INSTRUCTIONS TO FOLLOW:
Your answer should be the entries, repeated exactly.
:: INPUT FOR THIS TASK
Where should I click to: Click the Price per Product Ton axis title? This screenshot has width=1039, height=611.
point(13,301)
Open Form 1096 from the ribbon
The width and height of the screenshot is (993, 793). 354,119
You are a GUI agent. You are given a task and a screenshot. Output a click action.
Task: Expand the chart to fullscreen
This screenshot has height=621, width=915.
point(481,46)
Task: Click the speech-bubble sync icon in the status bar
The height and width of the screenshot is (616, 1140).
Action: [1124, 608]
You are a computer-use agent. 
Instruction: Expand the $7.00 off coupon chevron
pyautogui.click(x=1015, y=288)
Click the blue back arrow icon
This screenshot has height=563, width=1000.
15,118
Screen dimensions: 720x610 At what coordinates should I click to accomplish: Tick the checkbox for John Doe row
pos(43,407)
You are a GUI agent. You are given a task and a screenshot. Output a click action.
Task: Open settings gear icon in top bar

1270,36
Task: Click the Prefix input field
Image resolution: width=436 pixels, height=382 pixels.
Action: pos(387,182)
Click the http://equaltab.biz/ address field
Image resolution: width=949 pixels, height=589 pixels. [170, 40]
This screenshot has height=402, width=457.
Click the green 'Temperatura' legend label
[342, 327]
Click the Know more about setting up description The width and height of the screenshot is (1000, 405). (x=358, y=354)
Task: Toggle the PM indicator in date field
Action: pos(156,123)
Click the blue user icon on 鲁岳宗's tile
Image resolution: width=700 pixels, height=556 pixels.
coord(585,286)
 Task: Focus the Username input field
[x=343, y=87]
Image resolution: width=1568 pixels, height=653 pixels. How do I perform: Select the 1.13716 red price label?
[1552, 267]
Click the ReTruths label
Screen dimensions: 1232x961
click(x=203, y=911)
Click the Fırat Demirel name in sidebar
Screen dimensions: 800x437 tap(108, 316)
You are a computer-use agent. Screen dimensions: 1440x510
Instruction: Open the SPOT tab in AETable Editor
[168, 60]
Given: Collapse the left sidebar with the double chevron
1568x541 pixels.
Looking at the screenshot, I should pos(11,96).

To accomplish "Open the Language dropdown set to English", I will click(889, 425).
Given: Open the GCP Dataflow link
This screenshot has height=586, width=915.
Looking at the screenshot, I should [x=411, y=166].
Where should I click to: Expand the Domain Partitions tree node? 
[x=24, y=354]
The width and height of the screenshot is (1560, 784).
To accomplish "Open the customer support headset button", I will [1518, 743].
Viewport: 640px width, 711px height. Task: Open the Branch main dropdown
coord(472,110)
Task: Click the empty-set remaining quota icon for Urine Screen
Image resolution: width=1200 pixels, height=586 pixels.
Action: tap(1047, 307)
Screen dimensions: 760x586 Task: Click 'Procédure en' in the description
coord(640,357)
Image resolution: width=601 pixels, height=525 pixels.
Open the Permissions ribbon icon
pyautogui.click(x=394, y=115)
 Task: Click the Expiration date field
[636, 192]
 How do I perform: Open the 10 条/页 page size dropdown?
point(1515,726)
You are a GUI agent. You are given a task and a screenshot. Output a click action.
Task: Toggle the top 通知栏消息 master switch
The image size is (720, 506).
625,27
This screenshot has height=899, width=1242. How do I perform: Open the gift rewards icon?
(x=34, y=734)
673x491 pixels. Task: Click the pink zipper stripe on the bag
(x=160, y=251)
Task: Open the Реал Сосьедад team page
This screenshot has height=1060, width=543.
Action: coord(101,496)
::::
SOLUTION TO THIS EXERCISE:
Where should I click to: Click the Price per Product Ton axis title? This screenshot has width=1039, height=611.
point(13,301)
Open Form 1096 from the ribbon
The width and height of the screenshot is (993, 793). 354,119
You are a GUI agent. You are given a task and a screenshot. Output a click action.
Task: Expand the chart to fullscreen
This screenshot has height=621, width=915.
point(481,46)
Task: Click the speech-bubble sync icon in the status bar
The height and width of the screenshot is (616, 1140).
Action: [1124, 608]
You are a computer-use agent. 
Instruction: Expand the $7.00 off coupon chevron
pyautogui.click(x=1015, y=288)
Click the blue back arrow icon
This screenshot has height=563, width=1000.
15,118
Screen dimensions: 720x610 At what coordinates should I click to accomplish: Tick the checkbox for John Doe row
pos(43,407)
You are a GUI agent. You are given a task and a screenshot. Output a click action.
Task: Open settings gear icon in top bar

1270,36
Task: Click the Prefix input field
Image resolution: width=436 pixels, height=382 pixels.
Action: pos(387,182)
Click the http://equaltab.biz/ address field
Image resolution: width=949 pixels, height=589 pixels. [170, 40]
This screenshot has height=402, width=457.
Click the green 'Temperatura' legend label
[342, 327]
Click the Know more about setting up description The width and height of the screenshot is (1000, 405). (x=358, y=354)
Task: Toggle the PM indicator in date field
Action: pos(156,123)
Click the blue user icon on 鲁岳宗's tile
Image resolution: width=700 pixels, height=556 pixels.
coord(585,286)
 Task: Focus the Username input field
[x=343, y=87]
Image resolution: width=1568 pixels, height=653 pixels. How do I perform: Select the 1.13716 red price label?
[1552, 267]
Click the ReTruths label
Screen dimensions: 1232x961
click(x=203, y=911)
Click the Fırat Demirel name in sidebar
Screen dimensions: 800x437 tap(108, 316)
You are a computer-use agent. Screen dimensions: 1440x510
Instruction: Open the SPOT tab in AETable Editor
[168, 60]
Given: Collapse the left sidebar with the double chevron
1568x541 pixels.
Looking at the screenshot, I should pos(11,96).

To accomplish "Open the Language dropdown set to English", I will click(889, 425).
Given: Open the GCP Dataflow link
This screenshot has height=586, width=915.
Looking at the screenshot, I should [x=411, y=166].
Where should I click to: Expand the Domain Partitions tree node? 
[x=24, y=354]
The width and height of the screenshot is (1560, 784).
To accomplish "Open the customer support headset button", I will [1518, 743].
Viewport: 640px width, 711px height. Task: Open the Branch main dropdown
coord(472,110)
Task: Click the empty-set remaining quota icon for Urine Screen
Image resolution: width=1200 pixels, height=586 pixels.
Action: tap(1047, 307)
Screen dimensions: 760x586 Task: Click 'Procédure en' in the description
coord(640,357)
Image resolution: width=601 pixels, height=525 pixels.
Open the Permissions ribbon icon
pyautogui.click(x=394, y=115)
 Task: Click the Expiration date field
[636, 192]
 How do I perform: Open the 10 条/页 page size dropdown?
point(1515,726)
You are a GUI agent. You are given a task and a screenshot. Output a click action.
Task: Toggle the top 通知栏消息 master switch
The image size is (720, 506).
625,27
This screenshot has height=899, width=1242. How do I perform: Open the gift rewards icon?
(x=34, y=734)
673x491 pixels. Task: Click the pink zipper stripe on the bag
(x=160, y=251)
Task: Open the Реал Сосьедад team page
This screenshot has height=1060, width=543.
Action: coord(101,496)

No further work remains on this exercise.